Горько насупившись, Аня думала, что видно напрасно она набралась смелости поверить в робкий рассвет, намечающийся на горизонте после смертельно чёрной ночи. Рассвет и не брезжит, а ночи не видно конца.
Плакать по поводу невесты фон Гука она не будет, да и слёз уже совсем не осталось, вот только руки чуть дрожат, и колени так ослабли, что хочется присесть. Но ничего, она справится. Она сильная, как батюшка.
– Тятя встал на ноги, и я встану. Снова встану, всем бедам назло, – сказала себе Аня, стараясь держать спину прямо. – Я буду улыбаться, и горе не посмеет к нам сунуться.
Дни летели за днями, суматошно сменяя друг друга в длинной череде насущных забот. Порой Ане начинало казаться, что всю оставшуюся жизнь она проведёт в Торговой палате, разговаривая со стряпчими, подсовывающими ей нескончаемые бумаги для оформления отцовских дел.
Всё приходилось решать самой. Посоветоваться c тятей Аня не могла. Веснин был ещё слишком слаб, да и доктор категорически запретил тревожить его вопросами.
– У вашего батюшки наличествует выпадение сознания, – назидательно растягивая слова, объяснил домашним местный лекарь Серафим Мефодьевич, – он помнит действительность лишь частично, и в данный момент вы должны беречь разум Ивана Егоровича от внешнего воздействия. Беседовать с ним надлежит о приятных вещах, вспоминая вместе пережитые радости и милые моменты бытия.
С трудом ей удалось уговорить батюшку подписать бумаги на продажу мануфактуры. Зато вопрос с обустройством школы разрешился сам собой, стоило только заикнуться об этом Марише.
– Я не понимаю, почему ты скрывала от меня свои затруднения, – сказала Мариша, когда Аня поделилась с ней беспокойством, и её щёки дрогнули от обиды. – Я буду счастлива открыть школу вместо тебя, а когда ты вернёшься из Петербурга, мы будем опекать классы вместе.
О предстоящей женитьбе фон Гука подруги, не сговариваясь, молчали, словно вычеркнули из памяти его имя. Мысли о бароне тяготили Аню и, чтобы отвлечься, она с прилежанием погрузилась в домашние хлопоты, добровольно взвалив на себя работу в курятнике.
– Совсем ума решилась Аннушка, – плакалась за чаем Анисья кухарке Матрёне, – виданное ли дело, образованной девице кур кормить. Да мало кормить – она тут намедни и помёт принялась сама выгребать.

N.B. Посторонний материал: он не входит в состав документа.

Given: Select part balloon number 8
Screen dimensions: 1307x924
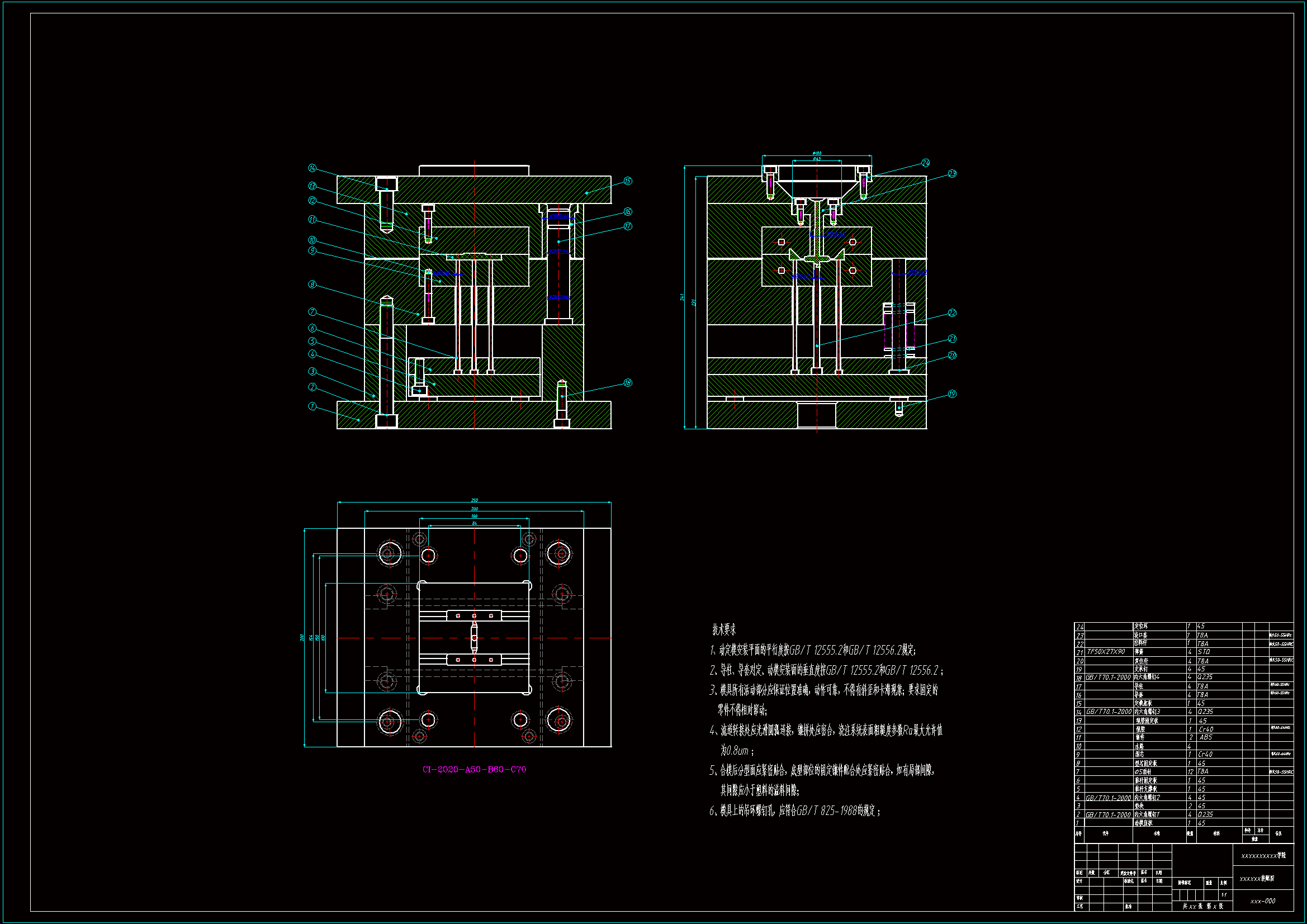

Я у неё чуть не силком вилы отобрала!
Слова нянюшки поддерживало мерное пыхтение малого самовара на кухонном столе, возвышавшегося в окружении вазочек с вареньем и гордости Матрёны – собственноручно изготовленных молочных конфект.
– Пусть себе Анна Ивановна тешится, – успокаивала её Матрёна, поводя мощными плечами, – видать, у барышни на душе тягость. Я тоже такая. Ежели что не ладится – самое милое дело бочку капусты наквасить или, того лучше, мешка два пельменей наморозить. Работушкой так ухайдакаешься, что все дурные мысли из головы словно обухом вышибет.

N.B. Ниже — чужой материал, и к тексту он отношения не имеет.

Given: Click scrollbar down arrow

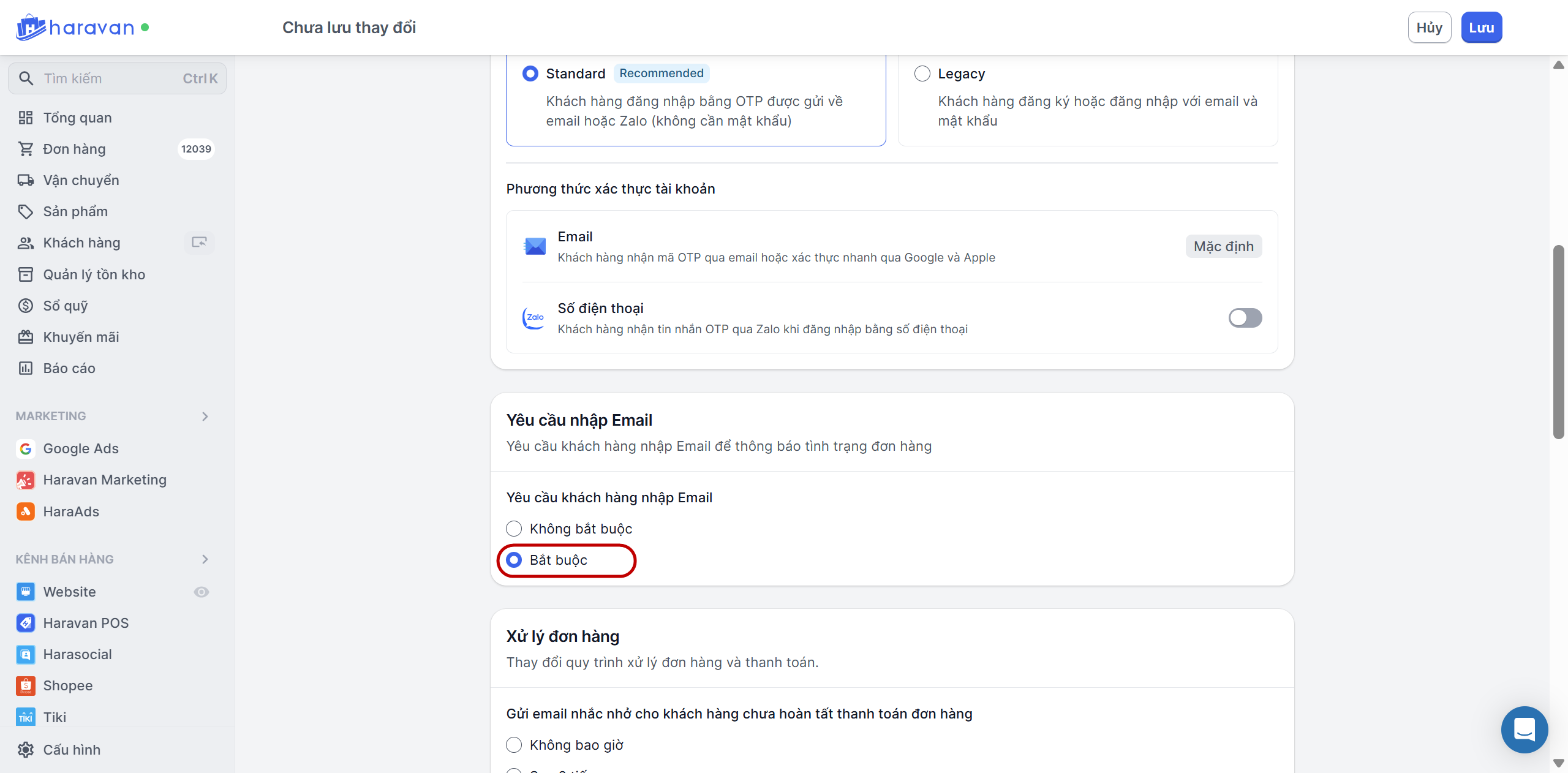Looking at the screenshot, I should 1559,763.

– Так-то оно так, – кипятилась Анисья, нервически кроша в чай сухую хлебную корочку, – но я никак в толк взять не могу, что с девкой приключилось. С неделю её как подменили. Губами улыбается, а глаза на слезе блестят.
– Да ты сама подумай, сколь бед на её плечики свалилось, – от Анисьиной непонятливости Матрёна прихлопнула ладонью по столу с такой силой, что чайная ложка тонко звякнула о блюдце, испугав спящего кота.